Work request >>
At the line that holds "This screenshot has height=281, width=440.", start repeating, and keep going exactly through the final line of the material; include both ends and skip the pictures.
++++ Record excerpts
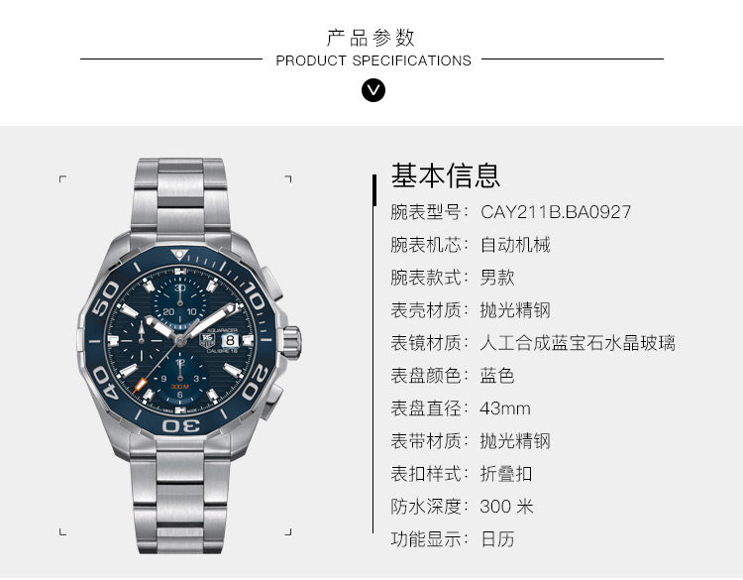The height and width of the screenshot is (580, 743).
Task: Click the 自动机械 movement value
Action: [x=515, y=245]
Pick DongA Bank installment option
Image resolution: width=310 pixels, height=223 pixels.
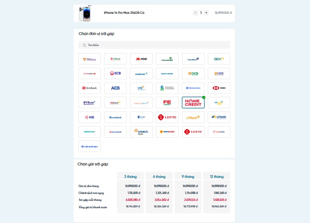[141, 132]
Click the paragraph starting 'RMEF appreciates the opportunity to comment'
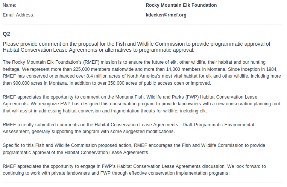 click(141, 104)
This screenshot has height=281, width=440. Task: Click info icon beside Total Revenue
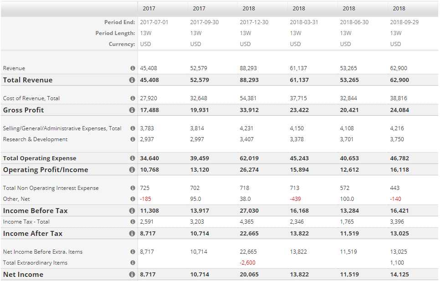(x=132, y=80)
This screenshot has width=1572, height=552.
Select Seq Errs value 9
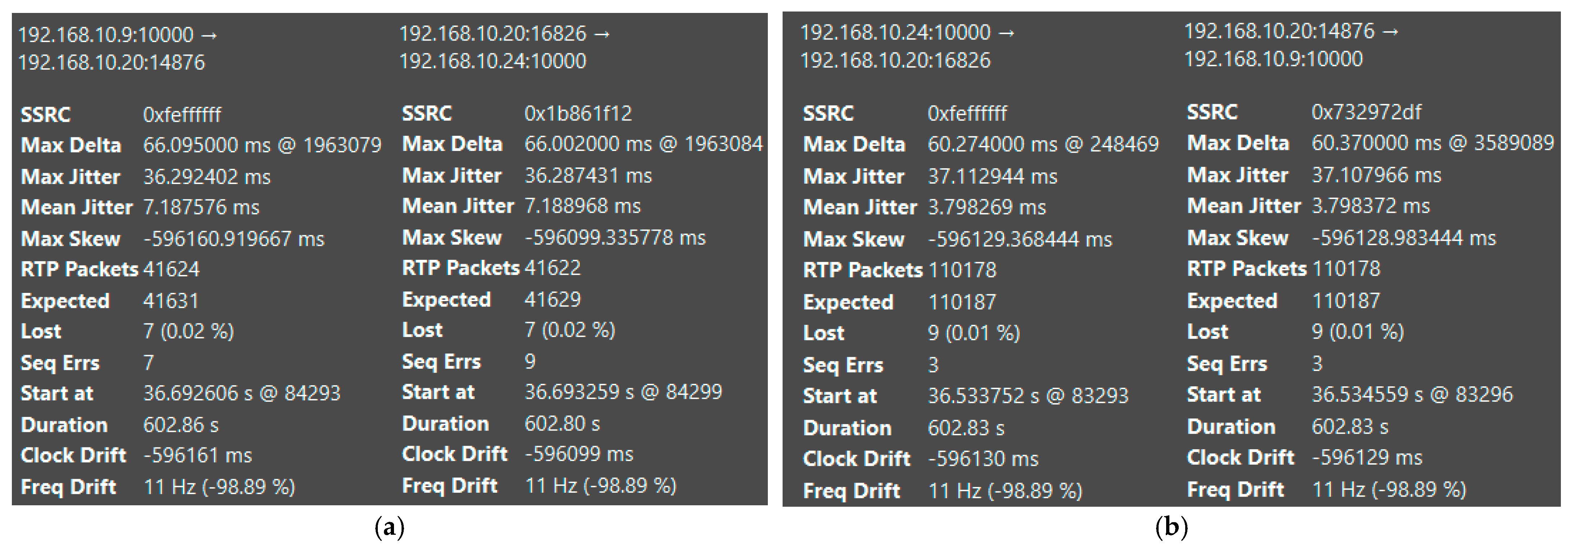[530, 361]
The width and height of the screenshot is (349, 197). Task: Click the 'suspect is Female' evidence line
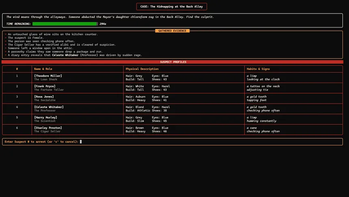click(x=26, y=38)
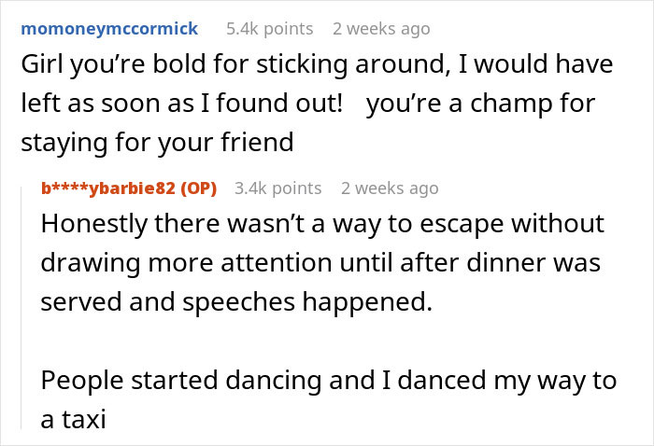The height and width of the screenshot is (446, 654).
Task: Click the (OP) tag next to b****ybarbie82
Action: pyautogui.click(x=197, y=188)
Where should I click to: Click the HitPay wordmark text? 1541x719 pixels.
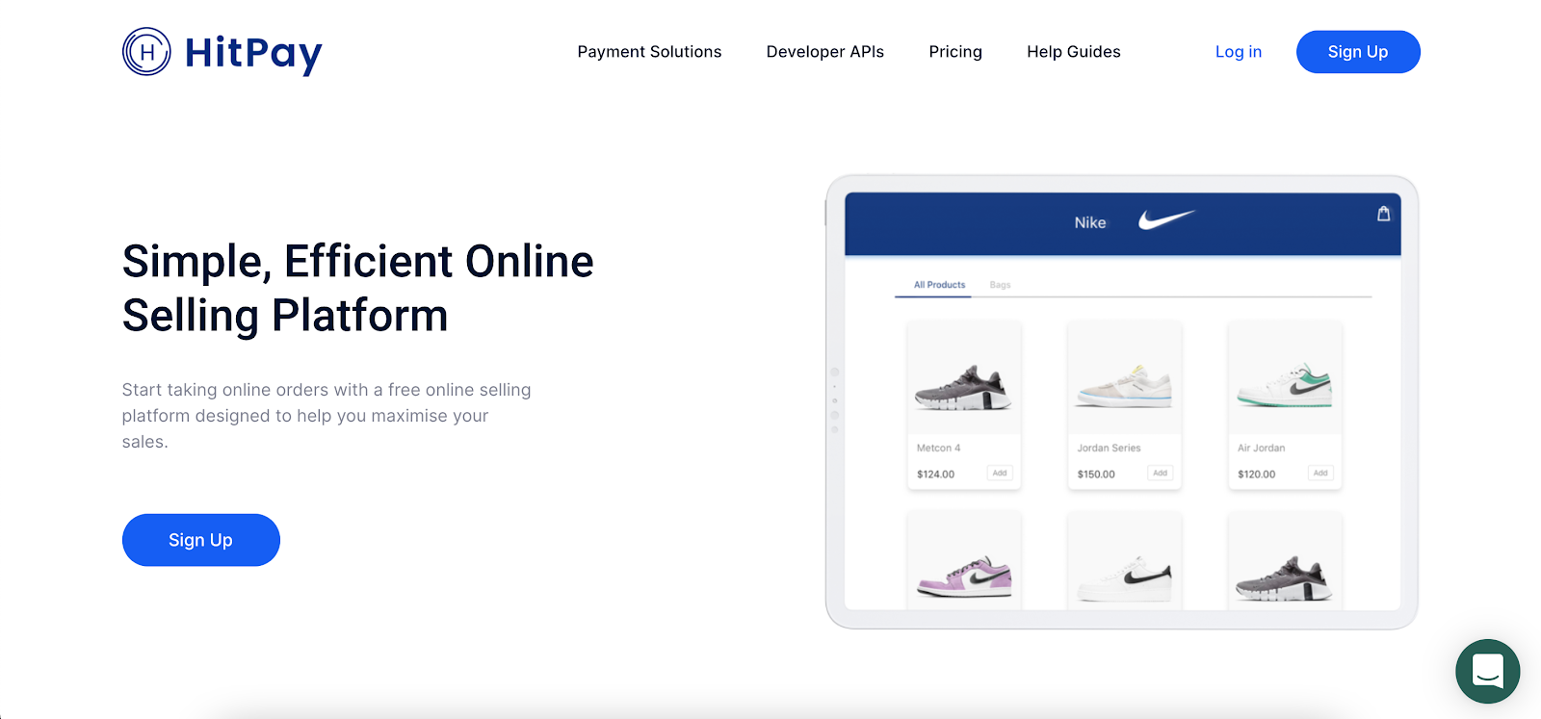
++++++++
Response to the task >>
This screenshot has height=281, width=440. Task: Click info icon beside Total Revenue
(x=132, y=80)
This screenshot has width=1572, height=552.
Select Seq Errs value 9
[530, 361]
The width and height of the screenshot is (349, 197). Task: Click the 'suspect is Female' evidence line
click(x=26, y=38)
The height and width of the screenshot is (446, 654).
Task: Click the (OP) tag next to b****ybarbie82
Action: pyautogui.click(x=197, y=188)
Where should I click to: Click the HitPay wordmark text? 1541x719 pixels.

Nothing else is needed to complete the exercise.